Nel caso in esame, la relazione tecnico-scientifica allegata al decreto assessorile gravato, richiamata la letteratura scientifica e premesso che la latomia si presentava in origine «come una grande cava a cielo aperto, la cui parte occidentale non è più visibile perché obliterata dall’edificato moderno. Il vastissimo banco roccioso […] si presenta tutto intagliato geometricamente da numerosi ed estesi reticoli delle trinche di estrazione. Le modalità di estrazione dei blocchi (moltissimi dei quali ancora in situ ), sono quelle tramite cunei o con la tecnica del c.d. pointillè, che è quella maggiormente utilizzata in età greca. […] La cronologia delle fasi di coltivazione della latomia è stata stabilità sulla base del confronto delle dimensioni e delle caratteristiche litologiche tra i blocchi estratti e quelli utilizzati in monumenti noti in aree bizantine e sicuramente datate [..]», perviene alla conclusione per cui la latomia di Marzamemi rappresenta «una singolare testimonianza di cava a cielo aperto coltivata lungo la costa, attiva già nel V sec. a. C. e con successivi utilizzi nei secoli successivi e, in particolare, in età bizantina (VI.IX sec.). Essa fornisce importanti dati sia sui raffronti metrologici che sulle tecniche di estrazione utilizzate in antico».

La motivazione che sorregge la conferma dell’interesse culturale del sito - anche ai sensi dell’art. 10, comma 4, del Codice, il quale specifica alcune categorie di beni ricomprese nel comma 1, includendovi alla lett. h) anche «i siti minerari di interesse storico od etnoantropologico» - seppure succinta, non appare né inadeguata, né incongrua, né inattendibile, considerato peraltro l’ampio margine di discrezionalità tecnica che connota il potere esercitato, sindacabile dal Giudice Amministrativo esclusivamente sotto i profili di logicità, coerenza e completezza della valutazione ( ex multis , da ultimo, Cons.

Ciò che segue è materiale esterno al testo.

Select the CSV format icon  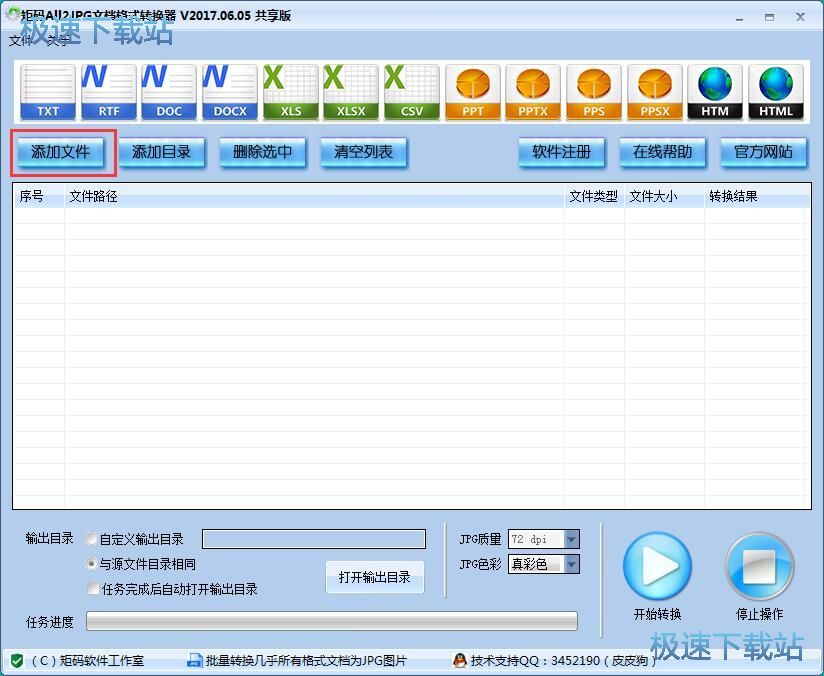pos(411,90)
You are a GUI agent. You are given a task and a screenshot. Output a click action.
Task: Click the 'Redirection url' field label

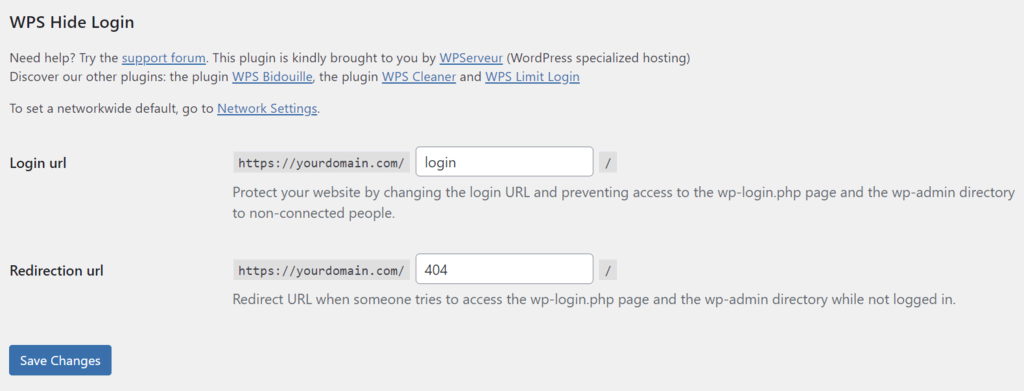point(56,270)
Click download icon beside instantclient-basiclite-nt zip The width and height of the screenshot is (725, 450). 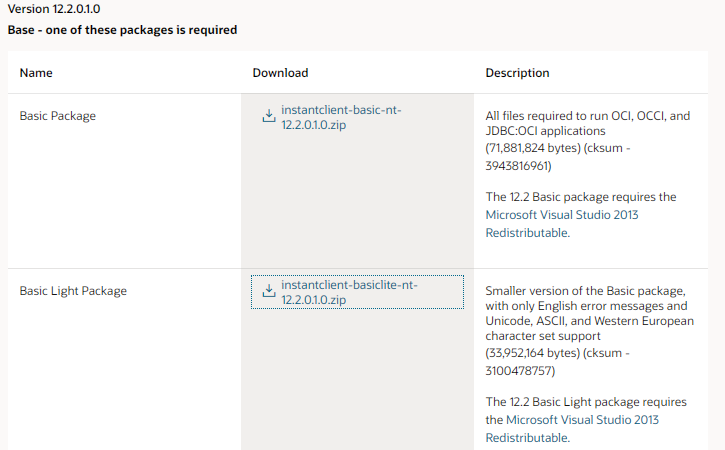click(268, 291)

St., Sez. VI, 3.03.2022, n. 1510;
id., 25.01.2022, n. 497;
Cons. giust. amm. Sicilia, Sez. giurisd., 7.05.2021, n. 406).

Infine, va evidenziato come l’ampiezza dell’estensione del vincolo storico-artistico non comporta di per sé alcun profilo di eccesso di potere potendo anche tale vincolo essere posto su un’ampia estensione quando la finalità sia quella di conservare la consistenza materiale del bene nella sua interezza (cfr. T.A.R. Lazio n. 10465/2018 cit.;
Cons. Stato, Sez. VI, 3 luglio 2012, n. 3893).

Alla luce delle superiori argomentazioni, il ricorso resta infondato nel merito e va conclusivamente respinto.

Da ultimo, le spese di lite seguono la soccombenza e si liquidano come da dispositivo.